目的を果たすためにどうやってやるのか。どのようにやりたいか?

行動そのものの過程が重要になってくる場合も多いです。

それはそうです。それが人間なんです。

あなたがもし、結果重視なのであれば

「できれば良い方法」から「満足する方法」へ考え方をシフトしないといけないかもしれません。

 その為にも関係性が重要になってきます。

クライエントがセラピストに対して、

本当に想っていることが言える、遠慮せずに、伝えられる。

その為にセラピストは、大いなる技術自信信頼を得ないといけません。その上で相手を尊重する関係性が大事だと思います。

 

「問題」解決とは誰の「問題」 

認知症の方はしばしば問題行動をとります。

でも、よく考えてみてください。

それは誰の問題ですか?

 

本人の健康を害するような問題もあります。

職員の業務上の問題もあります。

後者の場合、当事者の本意を無視していませんか?

「ヨシさんが最近厚着をしています」カンファレンスの話題はヨシさんの季節外れの厚着をどう”やめさせるか”です。確かに今日のヨシさんは肌着3枚セーター2枚の、計5枚の衣類を身につけています。(8月上旬)

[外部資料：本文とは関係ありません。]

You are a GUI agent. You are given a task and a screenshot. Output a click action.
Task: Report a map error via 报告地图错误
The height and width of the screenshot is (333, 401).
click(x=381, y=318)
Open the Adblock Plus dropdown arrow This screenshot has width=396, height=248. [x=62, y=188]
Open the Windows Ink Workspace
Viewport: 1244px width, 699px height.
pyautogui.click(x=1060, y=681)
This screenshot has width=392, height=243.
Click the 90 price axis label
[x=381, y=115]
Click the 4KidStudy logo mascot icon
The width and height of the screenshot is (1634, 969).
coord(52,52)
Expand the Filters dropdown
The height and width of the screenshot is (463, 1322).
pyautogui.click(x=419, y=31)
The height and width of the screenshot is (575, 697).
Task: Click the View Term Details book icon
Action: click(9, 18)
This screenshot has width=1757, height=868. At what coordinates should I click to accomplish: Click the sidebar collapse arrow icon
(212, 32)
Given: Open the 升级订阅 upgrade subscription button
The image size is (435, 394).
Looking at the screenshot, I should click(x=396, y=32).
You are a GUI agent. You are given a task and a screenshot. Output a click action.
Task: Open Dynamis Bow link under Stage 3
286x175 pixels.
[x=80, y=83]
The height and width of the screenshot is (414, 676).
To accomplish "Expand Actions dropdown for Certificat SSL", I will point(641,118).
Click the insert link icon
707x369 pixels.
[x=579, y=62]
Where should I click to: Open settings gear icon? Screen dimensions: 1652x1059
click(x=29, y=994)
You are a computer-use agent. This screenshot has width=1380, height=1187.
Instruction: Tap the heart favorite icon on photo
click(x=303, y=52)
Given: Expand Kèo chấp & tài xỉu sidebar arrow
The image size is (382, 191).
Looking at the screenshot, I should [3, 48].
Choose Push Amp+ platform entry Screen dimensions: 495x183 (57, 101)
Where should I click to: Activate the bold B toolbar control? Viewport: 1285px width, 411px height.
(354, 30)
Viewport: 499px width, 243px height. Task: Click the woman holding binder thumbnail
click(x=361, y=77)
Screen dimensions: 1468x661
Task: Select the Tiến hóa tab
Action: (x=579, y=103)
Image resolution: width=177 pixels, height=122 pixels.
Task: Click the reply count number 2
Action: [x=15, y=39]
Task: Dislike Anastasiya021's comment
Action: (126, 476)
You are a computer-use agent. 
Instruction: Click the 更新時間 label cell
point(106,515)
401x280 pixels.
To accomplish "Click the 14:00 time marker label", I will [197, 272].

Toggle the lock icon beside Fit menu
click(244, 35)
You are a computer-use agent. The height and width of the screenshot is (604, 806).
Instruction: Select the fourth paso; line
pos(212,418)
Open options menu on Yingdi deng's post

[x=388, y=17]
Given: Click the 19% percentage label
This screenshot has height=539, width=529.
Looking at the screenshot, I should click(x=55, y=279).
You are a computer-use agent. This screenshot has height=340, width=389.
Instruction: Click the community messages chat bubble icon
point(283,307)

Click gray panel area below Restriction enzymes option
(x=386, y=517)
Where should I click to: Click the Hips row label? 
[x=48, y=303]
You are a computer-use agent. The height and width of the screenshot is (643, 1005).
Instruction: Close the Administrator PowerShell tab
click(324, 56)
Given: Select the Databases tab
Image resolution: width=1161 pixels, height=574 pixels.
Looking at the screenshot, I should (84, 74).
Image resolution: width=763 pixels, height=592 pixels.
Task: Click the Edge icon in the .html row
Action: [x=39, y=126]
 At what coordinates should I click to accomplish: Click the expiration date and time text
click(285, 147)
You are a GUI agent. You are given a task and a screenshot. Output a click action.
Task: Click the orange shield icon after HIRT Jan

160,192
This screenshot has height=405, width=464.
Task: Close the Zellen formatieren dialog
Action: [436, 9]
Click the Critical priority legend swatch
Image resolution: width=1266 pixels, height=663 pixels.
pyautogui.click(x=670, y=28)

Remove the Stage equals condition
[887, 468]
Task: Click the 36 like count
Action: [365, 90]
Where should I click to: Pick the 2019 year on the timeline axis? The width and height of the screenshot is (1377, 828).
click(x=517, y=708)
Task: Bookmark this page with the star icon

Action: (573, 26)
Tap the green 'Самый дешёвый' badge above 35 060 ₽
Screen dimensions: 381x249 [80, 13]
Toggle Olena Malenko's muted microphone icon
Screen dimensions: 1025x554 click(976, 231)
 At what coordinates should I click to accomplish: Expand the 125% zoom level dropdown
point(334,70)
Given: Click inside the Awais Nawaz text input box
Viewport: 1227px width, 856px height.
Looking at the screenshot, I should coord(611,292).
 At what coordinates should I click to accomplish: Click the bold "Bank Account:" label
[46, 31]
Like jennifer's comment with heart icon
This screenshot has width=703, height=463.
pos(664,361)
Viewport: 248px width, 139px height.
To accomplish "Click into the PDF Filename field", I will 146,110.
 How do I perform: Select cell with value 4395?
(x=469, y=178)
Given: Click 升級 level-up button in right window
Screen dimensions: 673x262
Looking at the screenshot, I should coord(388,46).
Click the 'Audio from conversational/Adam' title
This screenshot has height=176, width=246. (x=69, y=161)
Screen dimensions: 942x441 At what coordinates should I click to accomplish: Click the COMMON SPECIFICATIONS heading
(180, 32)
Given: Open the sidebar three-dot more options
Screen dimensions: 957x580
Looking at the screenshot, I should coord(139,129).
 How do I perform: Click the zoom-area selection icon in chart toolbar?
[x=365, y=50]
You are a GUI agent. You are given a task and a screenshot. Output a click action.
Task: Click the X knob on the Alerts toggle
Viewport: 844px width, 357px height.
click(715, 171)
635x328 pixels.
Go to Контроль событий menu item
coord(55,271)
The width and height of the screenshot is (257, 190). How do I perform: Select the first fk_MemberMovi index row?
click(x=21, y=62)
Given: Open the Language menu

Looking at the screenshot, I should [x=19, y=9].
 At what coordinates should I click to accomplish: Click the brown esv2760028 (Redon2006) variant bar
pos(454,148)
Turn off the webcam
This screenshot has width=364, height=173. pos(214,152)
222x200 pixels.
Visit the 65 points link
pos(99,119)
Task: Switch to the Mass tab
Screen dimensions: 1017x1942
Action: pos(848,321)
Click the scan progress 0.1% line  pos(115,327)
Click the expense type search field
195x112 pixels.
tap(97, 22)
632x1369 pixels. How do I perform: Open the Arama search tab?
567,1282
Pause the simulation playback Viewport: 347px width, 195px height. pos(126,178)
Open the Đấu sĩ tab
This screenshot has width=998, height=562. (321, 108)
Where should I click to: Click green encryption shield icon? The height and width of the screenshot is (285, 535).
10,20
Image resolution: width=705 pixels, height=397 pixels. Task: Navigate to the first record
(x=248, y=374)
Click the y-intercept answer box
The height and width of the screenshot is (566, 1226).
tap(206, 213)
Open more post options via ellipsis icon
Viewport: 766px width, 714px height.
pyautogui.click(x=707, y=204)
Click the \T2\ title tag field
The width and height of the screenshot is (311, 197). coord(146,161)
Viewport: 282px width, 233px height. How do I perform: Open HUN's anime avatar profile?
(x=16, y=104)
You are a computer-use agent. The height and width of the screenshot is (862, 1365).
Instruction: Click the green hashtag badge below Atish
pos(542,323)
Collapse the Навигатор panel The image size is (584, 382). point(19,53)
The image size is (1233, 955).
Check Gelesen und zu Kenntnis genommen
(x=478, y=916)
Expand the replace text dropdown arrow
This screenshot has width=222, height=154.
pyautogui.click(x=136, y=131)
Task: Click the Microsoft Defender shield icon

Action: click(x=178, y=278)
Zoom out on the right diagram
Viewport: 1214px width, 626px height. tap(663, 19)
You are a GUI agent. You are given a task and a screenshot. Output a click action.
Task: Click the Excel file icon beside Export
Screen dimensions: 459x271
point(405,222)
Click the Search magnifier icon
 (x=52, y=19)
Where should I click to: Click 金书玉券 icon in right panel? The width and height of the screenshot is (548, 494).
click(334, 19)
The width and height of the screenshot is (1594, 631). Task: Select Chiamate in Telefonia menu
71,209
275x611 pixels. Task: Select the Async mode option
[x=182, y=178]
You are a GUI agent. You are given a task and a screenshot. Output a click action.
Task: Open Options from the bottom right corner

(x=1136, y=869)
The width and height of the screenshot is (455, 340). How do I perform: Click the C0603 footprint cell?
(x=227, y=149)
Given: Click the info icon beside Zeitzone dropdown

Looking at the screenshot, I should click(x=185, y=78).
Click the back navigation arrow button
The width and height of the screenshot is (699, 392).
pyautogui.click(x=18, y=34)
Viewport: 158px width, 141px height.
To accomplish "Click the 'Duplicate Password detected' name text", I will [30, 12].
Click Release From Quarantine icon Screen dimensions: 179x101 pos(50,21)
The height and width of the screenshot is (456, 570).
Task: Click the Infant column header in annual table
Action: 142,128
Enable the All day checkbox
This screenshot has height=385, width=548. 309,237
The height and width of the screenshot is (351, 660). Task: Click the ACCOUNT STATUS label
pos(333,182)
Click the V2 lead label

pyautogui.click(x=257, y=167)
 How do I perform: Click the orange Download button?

おそらくヨシさんには、私たちとは異なる世界が見えているはずです。

1日に何度もヨシさんのもとへ通うようになって数日、私は思い切って訊いてみました。「しかしヨシさん、毎日寒いですよね」

ヨシさん「あんなに雪が積もっているんだから当たり前だ」

ヨシさんの視線の先に目を向けると、ヨシさんはおよそ30m先の、ラウンジの奥にある職員のミーティングスペースを見つめていました。前面がガラス張りでできたミーティングスペースは、昼間は強い日差しが差し込む為、真っ白いロールカーテンが下されていました。8月の強い日差しが外から照りつけるロールカーテンは、まるで真冬の晴れ間に雪景色を眺めた時のように、眩しいほどに白く光っています。重度の認知症を抱えたヨシさんにとって、おそらく今日は真冬でした。

ロールカーテンが見えないように、パーテーションを置くことに加えて、毎日2回、短時間の散歩をプログラムに追加しました。季節の話題に触れたり、草花の話をしながら施設の周囲の散歩そしました。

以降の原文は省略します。